Agang: “So that I may serve”. Leadership is about the people that you are serving and serving through them for them. That has really redefined my purpose. I was inspired by the other young Africans who are just doing amazing things in their space and it has been a wake-up call. Another things I realized we were lacking as the Clicking Generation is inclusion of people with different abilities and disabilities. We started out with one standard learner. We are, now, exploring how we can modify our programs to suit those with disabilities, like having a different shaped keyboard, or audio for the visually impaired.
“Leadership is about the people that you are serving and serving through them for them.”

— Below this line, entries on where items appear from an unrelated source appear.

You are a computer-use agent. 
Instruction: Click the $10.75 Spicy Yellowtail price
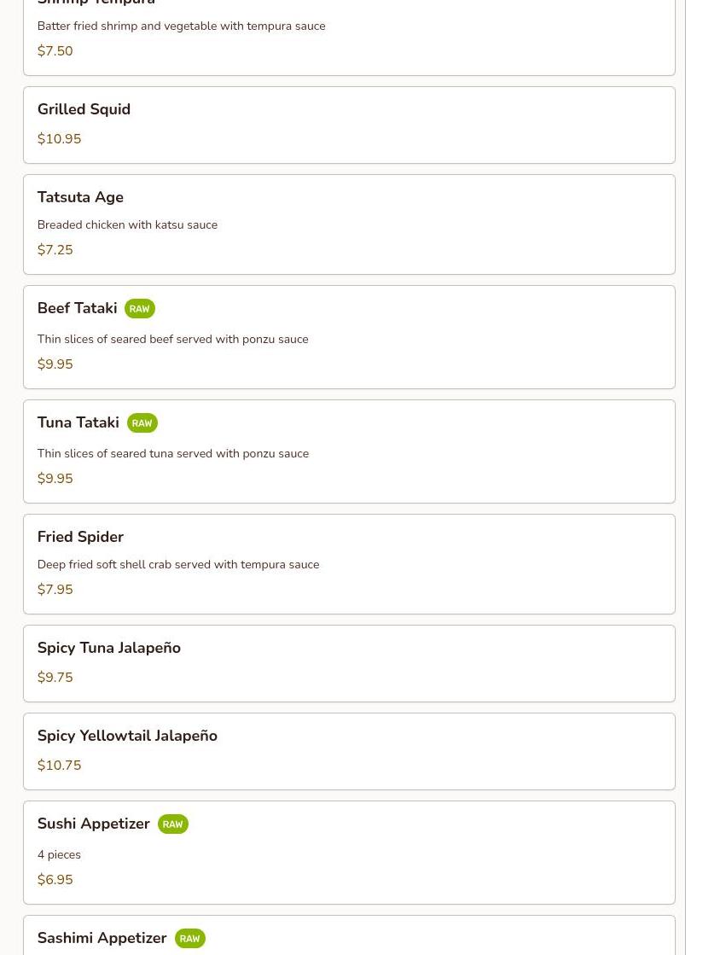59,766
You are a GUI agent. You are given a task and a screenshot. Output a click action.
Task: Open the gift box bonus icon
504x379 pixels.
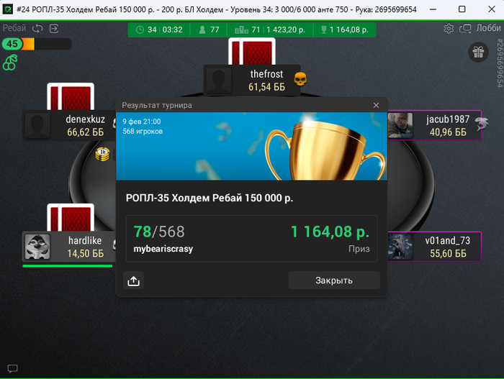(478, 52)

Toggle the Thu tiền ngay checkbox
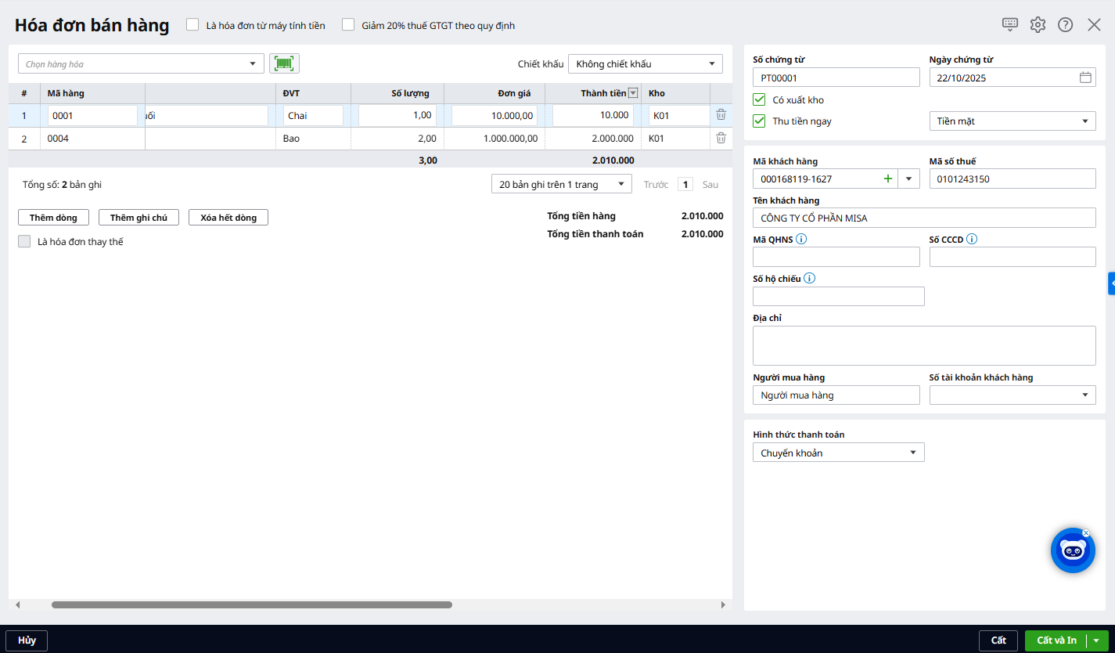pyautogui.click(x=759, y=121)
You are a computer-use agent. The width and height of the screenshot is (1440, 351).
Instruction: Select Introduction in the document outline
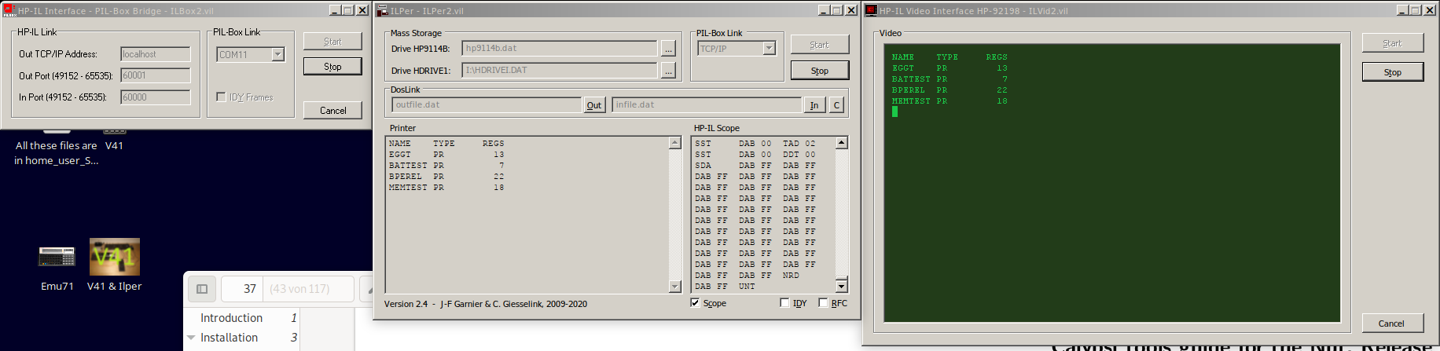(231, 318)
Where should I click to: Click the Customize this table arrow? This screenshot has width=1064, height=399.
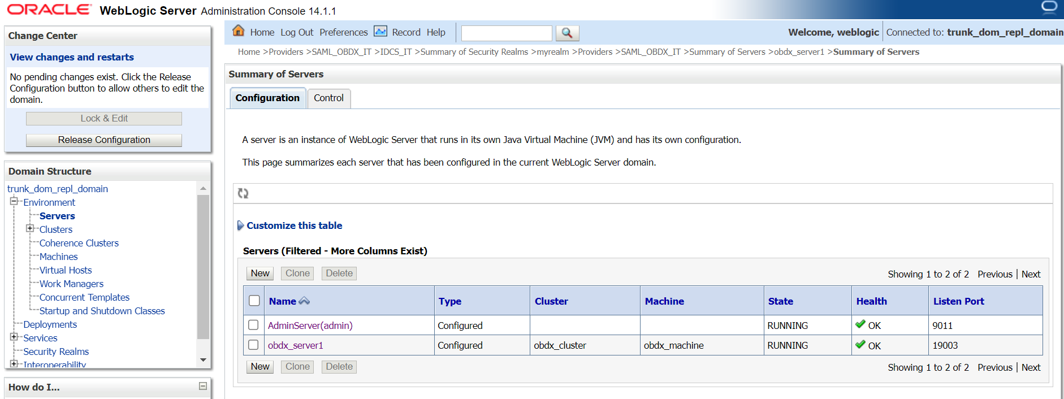click(240, 225)
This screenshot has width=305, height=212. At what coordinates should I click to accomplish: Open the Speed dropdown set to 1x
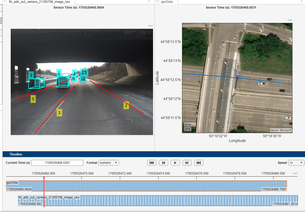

Question: What advice would you give to women on partnership within a social enterprise?
Agang: My co-founder, Tsaone and I have directly opposite personalities and that is why we complement each other. I am the mouthpiece marketing part and she is more behind the scenes, taking care of business. We know and understand each other well in terms of abilities, capabilities and shortfalls and I think that is why we work so well together. Be careful if who you pick as a co-founder. You, also need to share a vision with your co-founder. Even if you don’t, you should work it out together and help each other understand the direction that you should take. The other very important thing is communication. As the vision changes with environment, circumstances, growth and abilities, articulation of certain things, it is important to communicate and make important decisions on partnerships and so on.
Question: Are there enough women in ICT?
Agang: Women in ICT are very few. At the university, the number of girls graduating is less than those who were admitted. Girls end up changing their career path. Then there is unemployment, which is tough for all graduates. So the number of women in ICT ends up staying low. The environment as well is an issue. I had a conversation with a gentleman and when I told him that I was in ICT training, he asked in surprise “ You can code?” He was genuinely surprised that I could code and the next question was “Can you code well?” As a woman, I take it as my responsibility to do more to get more girls into this field. There is a misconception that ICT is about can using a smartphone or a computer. At the core of it, ICT is about creation and about support. I am, currently, taking the role of an advocate for ICT, making ICT attractive, and making sure that the opportunities in IT are visible.
Question: You mentioned working to get more girls into ICT. Are you involved in mentorship?
Agang: I am, currently, mentoring 4 girls. We talk regularly and meet twice every semester. They also volunteer for some of our outreach programs. I want them to understand that whatever career they choose, it is up to them to find what their purpose is. Work at being better for others and for yourself, and you will fulfill your path of destiny. So it is both career and life mentorship.
Question: How do you balance your full time job with all the other social activities that you are involved in?
Agang: I have had to juggle a lot of things this year. First, I think it is my destiny. Most times it is easy because it is something that I love. At times though, I may want to sleep in on Saturday, but I remember the kids waiting for me at the center who I can’t disappoint! Another thing is grace. God is my ultimate strength. God has placed me in a position where I work with the most understanding people, who know my drive and support me. Sometimes it gets tough but when you do what you love, it comes so easily.
Question: Do you have any hobbies, with all these things that you do?
Agang: I read a lot of motivational books. My recent read was Lean In by Sheryl Sandberg. I also like to catch up with friends.